General characteristics
- Tonnage: 31,649 GT
- Length: 215.39 m (706 ft 8 in)
- Beam: 31.8 m (104 ft 4 in)
- Draught: 12.3 m (40 ft 4 in)
- Depth: 16.95 m (55 ft 7 in)
- Installed power: 9,500 kW (12,700 hp)
- Speed: 14.2 knots (26.3 km/h; 16.3 mph)
- Crew: 36 (1990)

= Kristjan Palusalu (ship) =

'Kristjan Palusalu' was a bulk carrier that belonged to the Estonian Shipping Company. It was built in 1989 at the Mykolaiv Shipyard. The ship was named after Estonian wrestler Kristjan Palusalu. It was the first ship to sail around the world under the Estonian flag. The ship was later renamed Alex D and sailed under the flag of Malta.

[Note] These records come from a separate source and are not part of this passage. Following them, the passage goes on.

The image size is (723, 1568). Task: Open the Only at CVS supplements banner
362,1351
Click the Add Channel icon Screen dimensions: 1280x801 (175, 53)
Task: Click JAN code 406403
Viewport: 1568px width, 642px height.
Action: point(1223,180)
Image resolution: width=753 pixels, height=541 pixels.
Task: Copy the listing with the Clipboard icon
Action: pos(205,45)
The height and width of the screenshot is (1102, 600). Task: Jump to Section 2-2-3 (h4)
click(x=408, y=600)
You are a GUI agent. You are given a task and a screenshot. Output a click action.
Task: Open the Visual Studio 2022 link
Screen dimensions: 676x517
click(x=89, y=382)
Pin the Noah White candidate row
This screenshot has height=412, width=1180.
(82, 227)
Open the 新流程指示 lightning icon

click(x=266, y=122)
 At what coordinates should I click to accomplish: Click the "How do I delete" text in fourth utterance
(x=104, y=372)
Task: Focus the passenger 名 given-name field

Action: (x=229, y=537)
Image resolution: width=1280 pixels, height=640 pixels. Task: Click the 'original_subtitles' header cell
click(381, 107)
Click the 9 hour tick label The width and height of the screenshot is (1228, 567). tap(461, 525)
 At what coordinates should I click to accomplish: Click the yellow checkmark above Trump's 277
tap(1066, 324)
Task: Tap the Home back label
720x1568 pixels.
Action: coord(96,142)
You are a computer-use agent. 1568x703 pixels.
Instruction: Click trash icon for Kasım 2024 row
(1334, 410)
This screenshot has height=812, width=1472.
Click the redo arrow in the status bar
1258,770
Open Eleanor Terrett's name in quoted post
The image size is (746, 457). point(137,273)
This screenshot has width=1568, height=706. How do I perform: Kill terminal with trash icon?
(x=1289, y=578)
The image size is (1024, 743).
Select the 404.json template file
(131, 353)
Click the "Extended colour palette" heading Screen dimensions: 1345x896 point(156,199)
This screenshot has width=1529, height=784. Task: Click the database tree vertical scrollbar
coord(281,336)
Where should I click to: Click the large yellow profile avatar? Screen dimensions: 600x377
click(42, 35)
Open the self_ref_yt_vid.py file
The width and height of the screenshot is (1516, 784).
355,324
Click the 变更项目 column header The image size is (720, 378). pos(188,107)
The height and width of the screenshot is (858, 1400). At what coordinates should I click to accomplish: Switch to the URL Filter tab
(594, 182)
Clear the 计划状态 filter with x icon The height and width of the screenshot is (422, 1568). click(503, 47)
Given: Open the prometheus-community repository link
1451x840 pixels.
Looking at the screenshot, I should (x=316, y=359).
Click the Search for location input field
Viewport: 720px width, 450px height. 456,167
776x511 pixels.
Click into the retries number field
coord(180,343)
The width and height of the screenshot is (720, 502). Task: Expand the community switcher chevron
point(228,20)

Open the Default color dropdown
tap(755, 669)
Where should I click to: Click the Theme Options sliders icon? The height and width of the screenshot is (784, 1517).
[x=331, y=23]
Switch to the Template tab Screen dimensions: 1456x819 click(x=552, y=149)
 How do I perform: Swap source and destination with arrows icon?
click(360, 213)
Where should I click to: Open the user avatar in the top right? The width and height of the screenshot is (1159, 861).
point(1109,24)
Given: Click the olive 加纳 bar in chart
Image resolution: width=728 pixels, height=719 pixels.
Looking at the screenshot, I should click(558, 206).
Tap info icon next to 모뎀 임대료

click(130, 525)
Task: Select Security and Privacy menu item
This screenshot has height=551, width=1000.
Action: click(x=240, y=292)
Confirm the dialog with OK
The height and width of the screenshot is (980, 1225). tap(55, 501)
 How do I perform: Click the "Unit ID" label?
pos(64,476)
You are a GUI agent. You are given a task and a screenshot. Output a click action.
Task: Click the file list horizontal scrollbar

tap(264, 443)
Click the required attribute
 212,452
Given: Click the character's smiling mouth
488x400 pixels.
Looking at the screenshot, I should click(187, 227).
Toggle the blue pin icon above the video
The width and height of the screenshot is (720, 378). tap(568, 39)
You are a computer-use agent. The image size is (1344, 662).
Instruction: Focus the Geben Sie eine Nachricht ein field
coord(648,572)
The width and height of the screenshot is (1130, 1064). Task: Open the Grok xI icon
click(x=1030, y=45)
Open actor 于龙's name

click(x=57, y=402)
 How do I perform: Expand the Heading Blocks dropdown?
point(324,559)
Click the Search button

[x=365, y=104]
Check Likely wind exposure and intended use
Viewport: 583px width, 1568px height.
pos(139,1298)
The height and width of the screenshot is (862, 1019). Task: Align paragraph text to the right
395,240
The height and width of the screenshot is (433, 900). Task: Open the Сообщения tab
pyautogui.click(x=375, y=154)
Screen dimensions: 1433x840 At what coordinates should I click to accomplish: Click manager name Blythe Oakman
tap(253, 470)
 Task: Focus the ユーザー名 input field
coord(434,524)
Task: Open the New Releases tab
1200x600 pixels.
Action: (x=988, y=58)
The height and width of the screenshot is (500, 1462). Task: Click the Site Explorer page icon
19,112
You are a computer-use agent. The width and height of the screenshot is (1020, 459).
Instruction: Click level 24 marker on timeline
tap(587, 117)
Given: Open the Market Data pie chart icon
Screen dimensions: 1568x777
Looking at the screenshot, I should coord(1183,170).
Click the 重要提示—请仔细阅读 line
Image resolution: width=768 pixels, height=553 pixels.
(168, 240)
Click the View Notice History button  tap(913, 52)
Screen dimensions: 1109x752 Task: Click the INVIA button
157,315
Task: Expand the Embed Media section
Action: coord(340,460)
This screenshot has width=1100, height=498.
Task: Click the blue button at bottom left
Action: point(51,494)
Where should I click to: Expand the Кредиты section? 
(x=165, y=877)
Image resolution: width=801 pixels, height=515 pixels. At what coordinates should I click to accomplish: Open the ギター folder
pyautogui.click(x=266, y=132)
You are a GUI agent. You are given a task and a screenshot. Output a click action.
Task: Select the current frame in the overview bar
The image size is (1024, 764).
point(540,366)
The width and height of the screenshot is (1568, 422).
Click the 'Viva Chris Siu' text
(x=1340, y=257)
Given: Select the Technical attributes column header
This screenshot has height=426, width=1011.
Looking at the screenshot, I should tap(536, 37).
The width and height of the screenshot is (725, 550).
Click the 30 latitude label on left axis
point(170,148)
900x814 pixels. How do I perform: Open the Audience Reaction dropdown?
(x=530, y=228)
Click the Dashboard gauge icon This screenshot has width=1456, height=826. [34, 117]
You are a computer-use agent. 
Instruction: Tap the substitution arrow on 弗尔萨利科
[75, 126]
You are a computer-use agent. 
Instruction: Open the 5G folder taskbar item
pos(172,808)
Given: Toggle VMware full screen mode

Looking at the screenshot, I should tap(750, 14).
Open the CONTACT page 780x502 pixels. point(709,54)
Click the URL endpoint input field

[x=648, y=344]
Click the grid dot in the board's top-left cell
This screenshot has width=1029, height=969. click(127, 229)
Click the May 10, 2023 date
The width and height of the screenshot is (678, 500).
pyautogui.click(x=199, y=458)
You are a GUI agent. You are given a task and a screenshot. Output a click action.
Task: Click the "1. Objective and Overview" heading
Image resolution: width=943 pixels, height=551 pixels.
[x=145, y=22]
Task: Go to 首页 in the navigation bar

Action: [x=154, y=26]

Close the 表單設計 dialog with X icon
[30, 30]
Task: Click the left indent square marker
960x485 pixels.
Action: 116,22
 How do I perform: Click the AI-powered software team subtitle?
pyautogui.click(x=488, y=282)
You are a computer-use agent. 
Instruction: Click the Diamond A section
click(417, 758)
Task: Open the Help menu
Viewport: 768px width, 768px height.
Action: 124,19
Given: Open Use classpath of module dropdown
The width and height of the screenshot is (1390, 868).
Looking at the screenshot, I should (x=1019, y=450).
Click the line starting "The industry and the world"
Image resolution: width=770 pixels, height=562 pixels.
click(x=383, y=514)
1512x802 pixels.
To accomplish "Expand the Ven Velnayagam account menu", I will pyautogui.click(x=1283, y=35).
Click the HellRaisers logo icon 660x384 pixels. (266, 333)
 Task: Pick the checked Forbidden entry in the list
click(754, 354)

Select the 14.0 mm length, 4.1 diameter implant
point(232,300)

== Trip around the world ==

From September 1991 to December 1992, Kristjan Palusalu traveled consecutively from Tampa, USA, to Qingdao, China, Singapore, Wallaroo and Giles in Australia, Dammam in Saudi Arabia, Durban in South Africa, Yakacık in Turkey, and Houston, United States. After this trip it was the first ship that has sailed around the world under Estonian flag. When Estonia regained independence in August 1991, the ship was far away from home. Upon hearing the news, the crew raised the Estonian flag and painted over the ship-owner's logo themselves.

== Incidents ==
On 29 February 1996, the ship ran aground between Germany and Denmark in the Kadetrenden sea pass. The incident was caused by an unexpectedly low water level, which was one meter below normal. After the water level rose by 55 cm, the ship continued its journey under its own power.